Re: cephadm docs on HA NFS

Jeff Layton <jlayton@xxxxxxxxxx> · Thu, 29 Jul 2021 18:00:20 -0400

On Thu, 2021-07-29 at 15:22 -0500, Sage Weil wrote:
> On Thu, Jul 29, 2021 at 1:36 PM Jeff Layton <jlayton@xxxxxxxxxx> wrote:
> > > Second, the primary benefit that ingress provides today (a known,
> > > stable, user-provided virtual IP address) is extremely valuable to
> > > real users.  The alternatives are something like: (1) query a ceph
> > > CLI/API to determine which IP to connect to, and if there is a
> > > failure, force unmount, (re)query the API, and remount the new IP;
> > 
> > We have to do that anyway if you're not using DNS, no? How do the
> > clients discover the (ingress) IP address to connect to in the first
> > place? Is there no way to give them more than one address to work with?
> 
> There are two differences: (1) the virtual IP is user-provided and
> specified up front, which may not matter in many cases but might when
> you need it to, say, exist within a particular subnet (vs reuse some
> random host's existing static IP).  More importantly, (2) the IP will
> not change even if there is a host failure.  The second point is the
> important one, since it's what allows the service to be reliable.
> That's a strict requirement for just about everyone, right?
> 

The IP address for a particular server cannot change, but IIUC with an
ingress controller, the backend IP addresses also don't change.
Basically the ingress controller just proxies your packets from the
public IP addr to one of the the backend private addrs.

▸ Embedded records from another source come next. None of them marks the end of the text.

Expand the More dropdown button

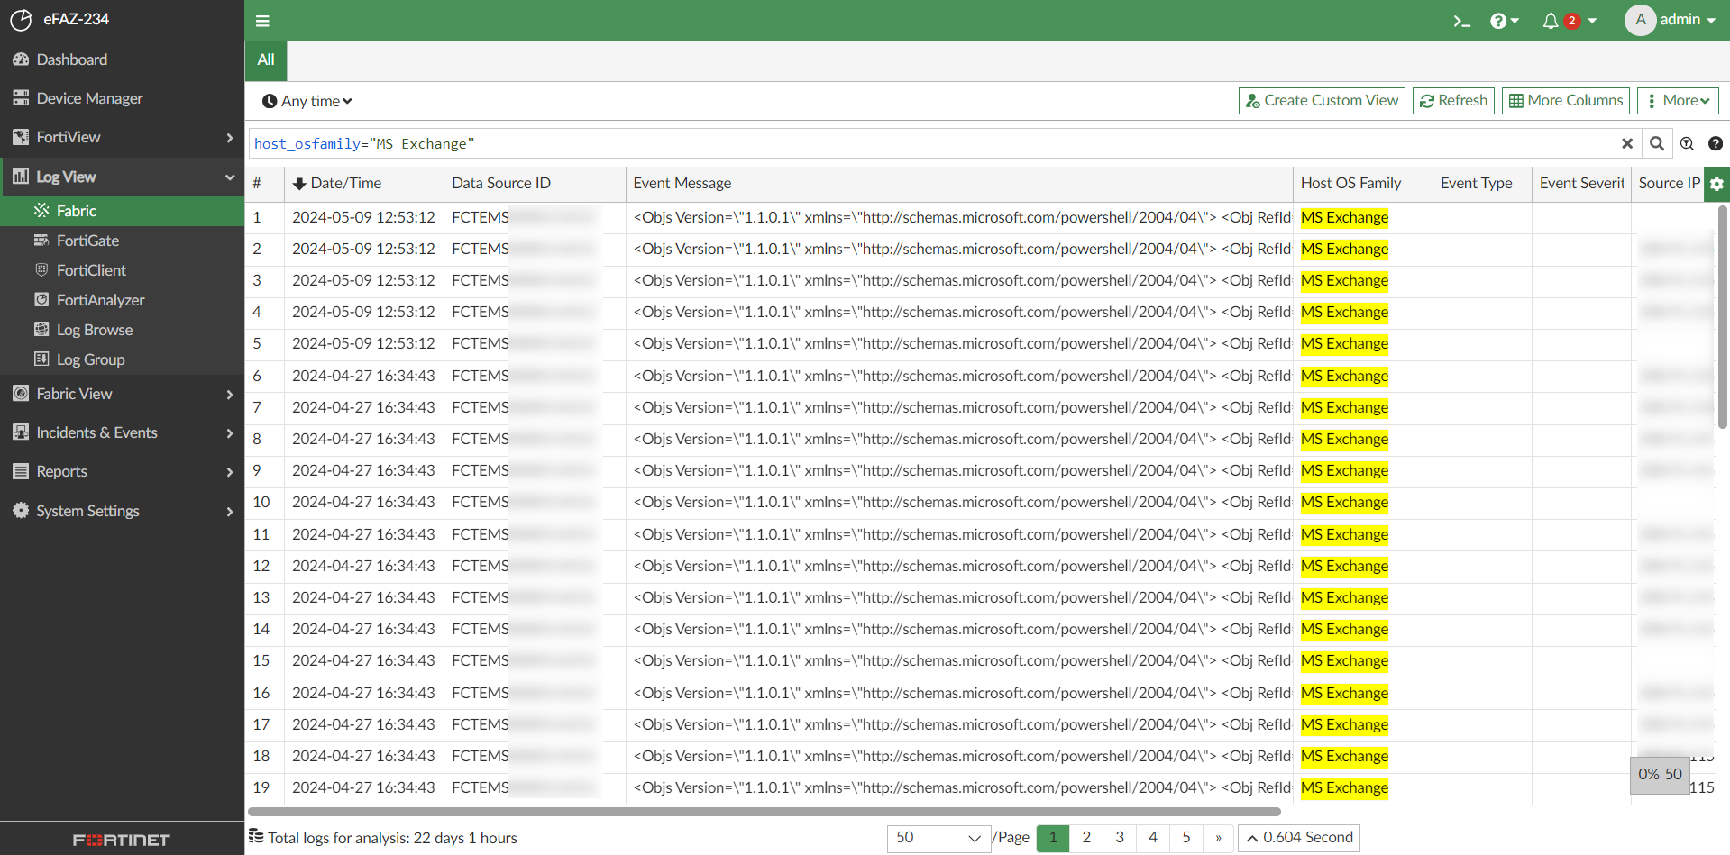(1678, 101)
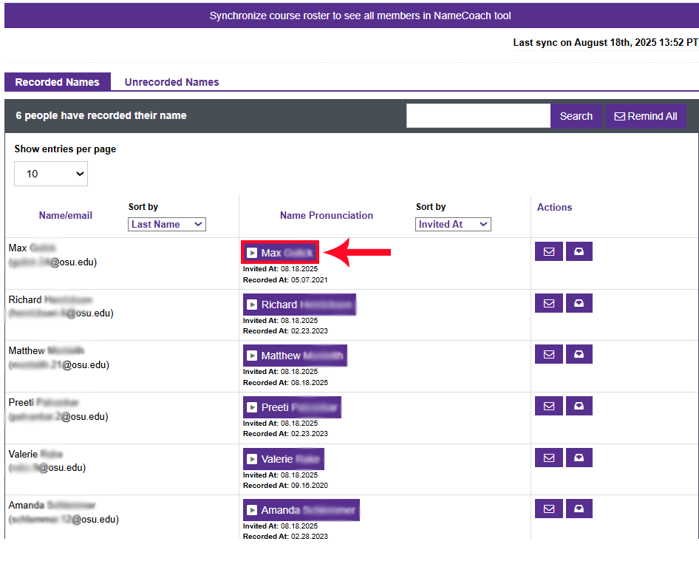Click the envelope icon in Matthew's row
The image size is (699, 564).
point(548,354)
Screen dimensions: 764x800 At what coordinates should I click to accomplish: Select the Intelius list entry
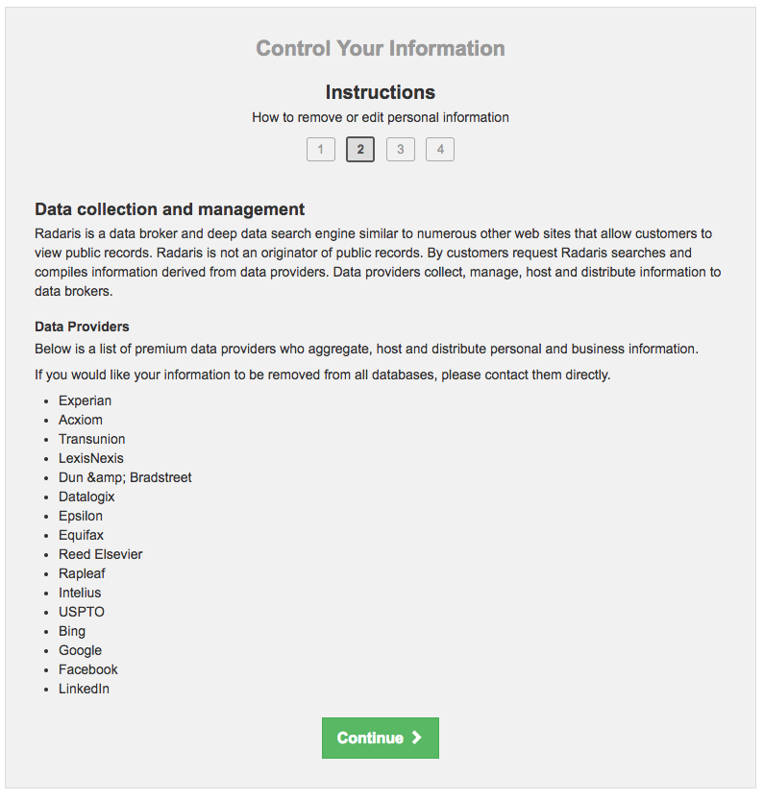80,593
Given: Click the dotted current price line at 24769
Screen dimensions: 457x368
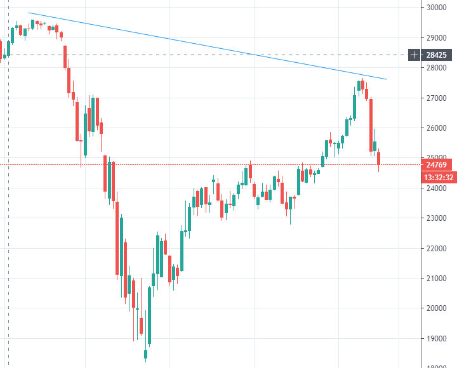Looking at the screenshot, I should tap(190, 165).
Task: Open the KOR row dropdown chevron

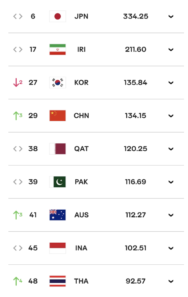Action: click(x=171, y=83)
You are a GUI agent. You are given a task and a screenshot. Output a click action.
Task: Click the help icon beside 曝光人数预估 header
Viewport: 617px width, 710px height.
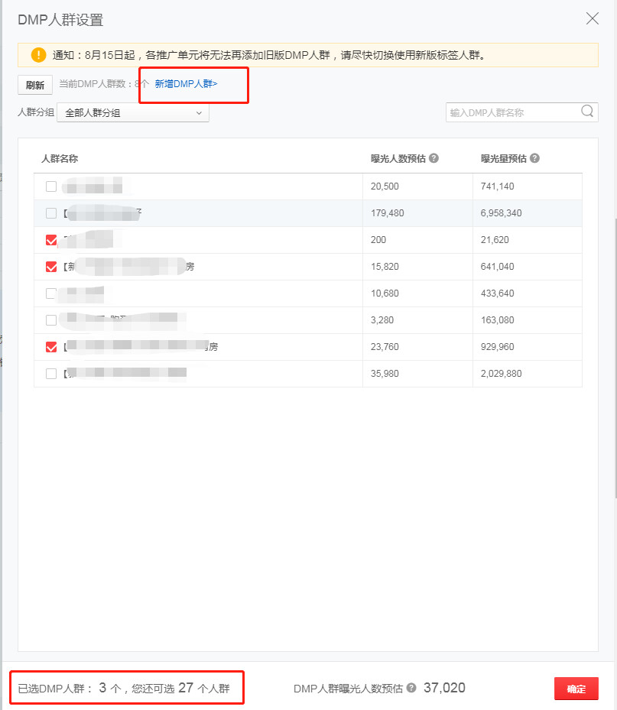point(434,158)
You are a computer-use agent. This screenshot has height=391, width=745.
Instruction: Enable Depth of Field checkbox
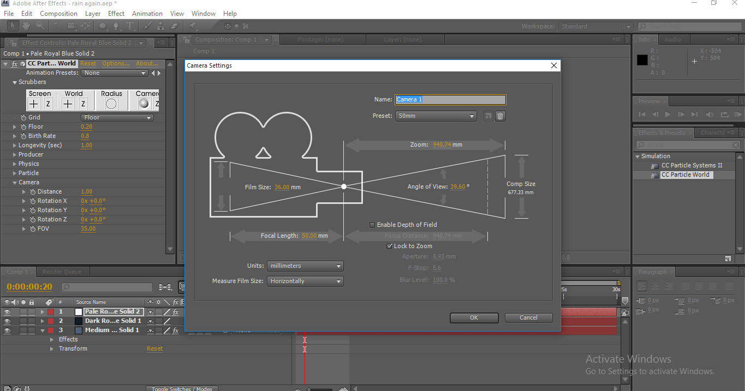click(372, 225)
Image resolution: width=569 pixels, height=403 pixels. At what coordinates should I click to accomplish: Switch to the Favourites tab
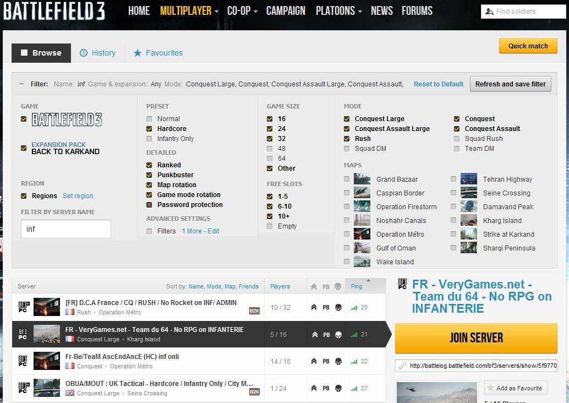coord(158,53)
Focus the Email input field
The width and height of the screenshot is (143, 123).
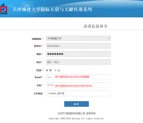(78, 77)
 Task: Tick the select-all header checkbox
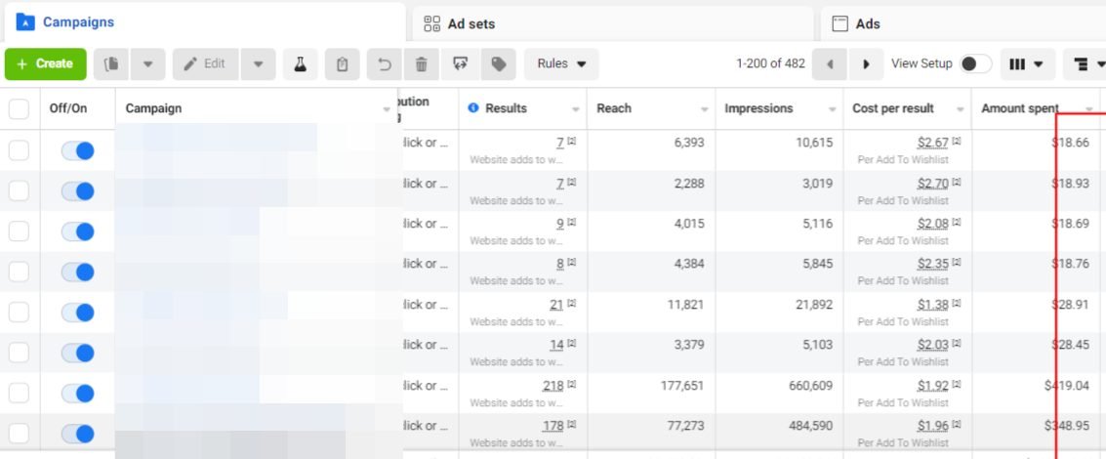(20, 108)
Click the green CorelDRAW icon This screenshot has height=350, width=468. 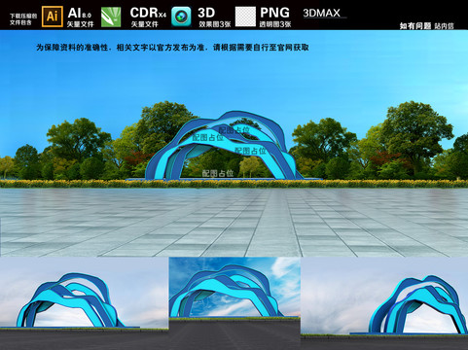click(x=111, y=18)
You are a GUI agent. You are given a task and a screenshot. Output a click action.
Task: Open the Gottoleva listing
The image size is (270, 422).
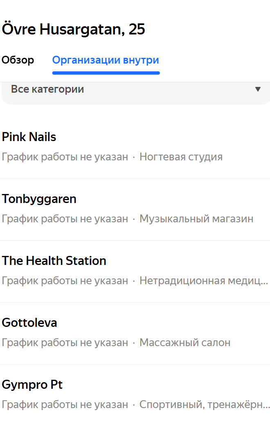coord(29,323)
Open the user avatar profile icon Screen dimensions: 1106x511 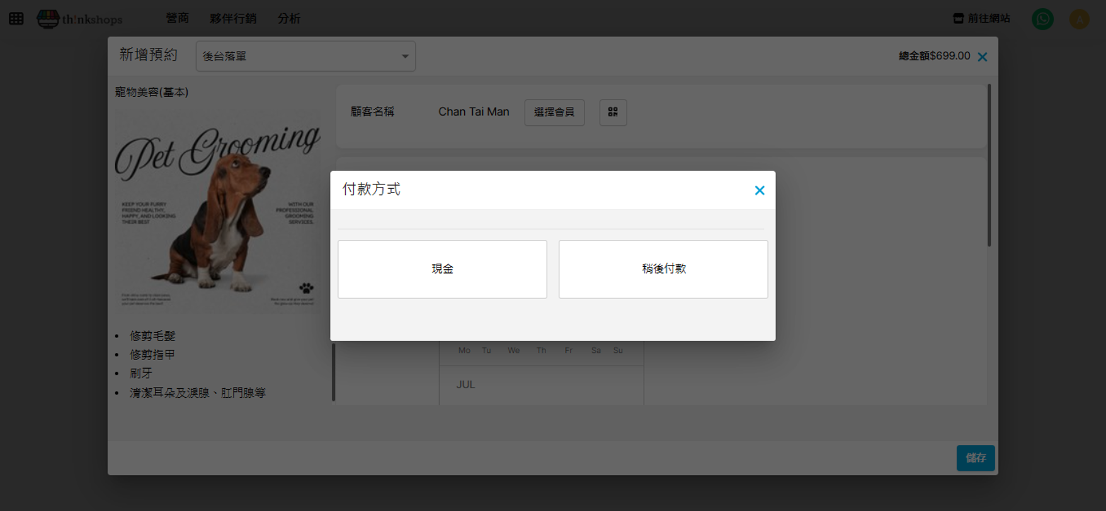click(1079, 19)
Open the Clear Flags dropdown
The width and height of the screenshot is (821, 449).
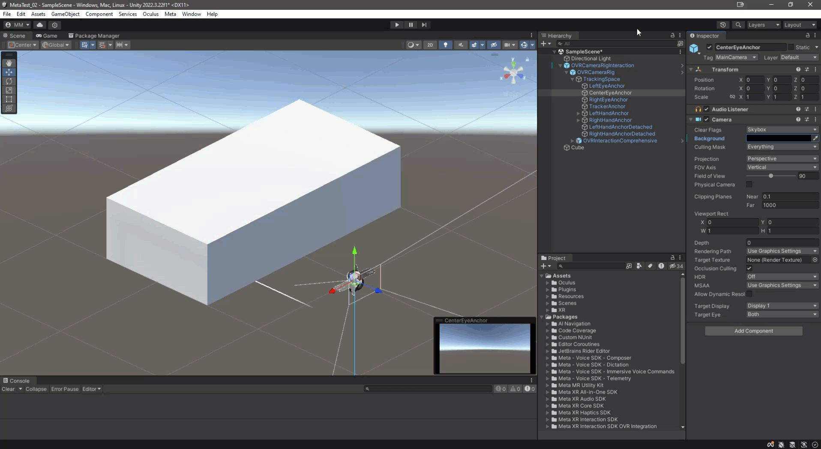(x=782, y=130)
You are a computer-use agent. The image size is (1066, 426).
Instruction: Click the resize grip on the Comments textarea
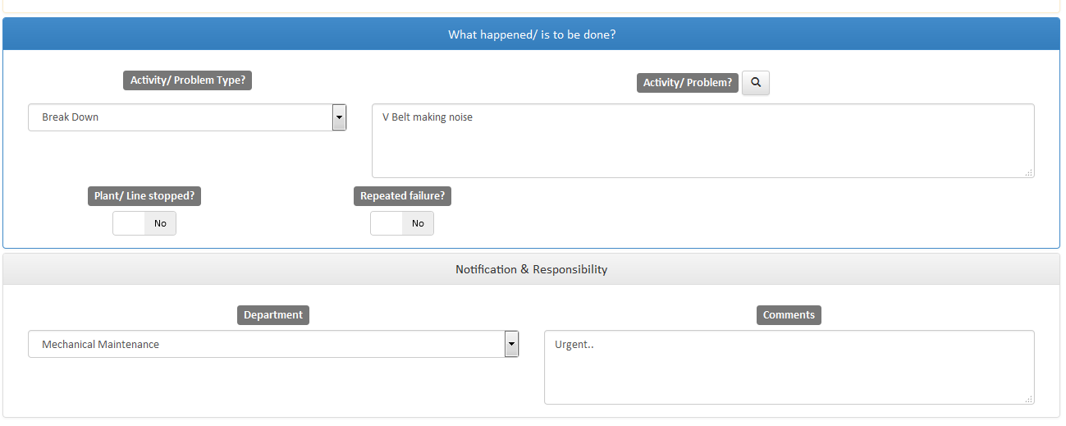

That does allow you to have a one-to-many relationship, but that's all
it really gives you. It adds nothing to redundancy or resiliency. You're
just hiding the fact that there are several backend servers.

> > > (2)
> > > manually constrain placement of the NFS service to a specific host
> > > with a known IP, and lose NFS service if that host fails.  Neither of
> > > these are "HA" by any stretch of the imagination.
> > > 
> > 
> > If you're using a stable hashing scheme with your ingress controller,
> > don't you already have the #2 problem above? If one of the heads goes
> > down, you still have to wait until the replacement backend server comes
> > back in order for it to reconnect.  Worse yet,
> 
> Yes.  I'm not sure what the problem is or why this is a bad.  IIUC
> this is the best that ganesha can do; if a rank fails, we must restart
> a new ganesha instance with the same rank in another location and
> redirect traffic to it.
> 

Right, so at that point, the ingress controller buys you nothing. You're
just adding a layer of indirection, but it's not really giving you
anything (other than the fiction that you're dealing with a single
host).

> > the client can't make a
> > decision to try a different head in the cluster in that event either.
> 
> Do any such clients (or servers) exist that can do that?
> 

mount.nfs will try several addresses in turn based on DNS results.

Tom mentioned that they are using manila and that they can't rely on DNS
though, so YMMV there. There's no reason the manila "consumer" couldn't
just try a list of servers until it gets a successful mount though.

I don't know that much about openstack or manila though.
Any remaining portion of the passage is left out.